AIM OF THE TASK:
Copy out the records from the line containing "Given: Click the search" through the line containing "Action: [169, 165]", changing "Screen dimensions" to "Display size" and leaving everything else as it is.

(Entries from a dataset)
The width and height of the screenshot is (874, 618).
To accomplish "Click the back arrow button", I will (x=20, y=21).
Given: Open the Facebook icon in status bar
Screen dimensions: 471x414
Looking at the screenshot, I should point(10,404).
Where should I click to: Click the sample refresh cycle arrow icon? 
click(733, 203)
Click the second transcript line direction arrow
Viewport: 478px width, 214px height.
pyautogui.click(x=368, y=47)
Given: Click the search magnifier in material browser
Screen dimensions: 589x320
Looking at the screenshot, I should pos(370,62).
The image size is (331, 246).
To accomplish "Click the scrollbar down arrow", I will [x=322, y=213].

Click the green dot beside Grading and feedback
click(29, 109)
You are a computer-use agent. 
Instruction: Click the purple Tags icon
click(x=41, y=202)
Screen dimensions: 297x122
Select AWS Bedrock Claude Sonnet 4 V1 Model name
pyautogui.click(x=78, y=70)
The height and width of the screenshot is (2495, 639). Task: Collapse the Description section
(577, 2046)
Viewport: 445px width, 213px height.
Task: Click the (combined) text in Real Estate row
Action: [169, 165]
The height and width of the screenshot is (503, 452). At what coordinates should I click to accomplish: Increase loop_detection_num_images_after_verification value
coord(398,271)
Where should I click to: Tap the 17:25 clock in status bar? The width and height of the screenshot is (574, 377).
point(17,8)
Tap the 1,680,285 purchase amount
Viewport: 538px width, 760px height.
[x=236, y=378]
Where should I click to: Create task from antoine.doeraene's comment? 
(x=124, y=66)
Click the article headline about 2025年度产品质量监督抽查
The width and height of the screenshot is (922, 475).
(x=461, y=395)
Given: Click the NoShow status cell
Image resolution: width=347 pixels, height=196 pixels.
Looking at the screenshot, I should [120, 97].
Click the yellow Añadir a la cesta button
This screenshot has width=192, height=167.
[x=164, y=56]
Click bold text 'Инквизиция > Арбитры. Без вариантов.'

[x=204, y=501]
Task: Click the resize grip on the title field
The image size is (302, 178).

REPLY TO THE EXERCISE:
Given: Click the search magnifier in material browser
Display size: 589x320
Looking at the screenshot, I should pos(370,62).
The image size is (331, 246).
To accomplish "Click the scrollbar down arrow", I will [x=322, y=213].

Click the green dot beside Grading and feedback
click(29, 109)
You are a computer-use agent. 
Instruction: Click the purple Tags icon
click(x=41, y=202)
Display size: 297x122
Select AWS Bedrock Claude Sonnet 4 V1 Model name
pyautogui.click(x=78, y=70)
The height and width of the screenshot is (2495, 639). Task: Collapse the Description section
(577, 2046)
Viewport: 445px width, 213px height.
Task: Click the (combined) text in Real Estate row
Action: [169, 165]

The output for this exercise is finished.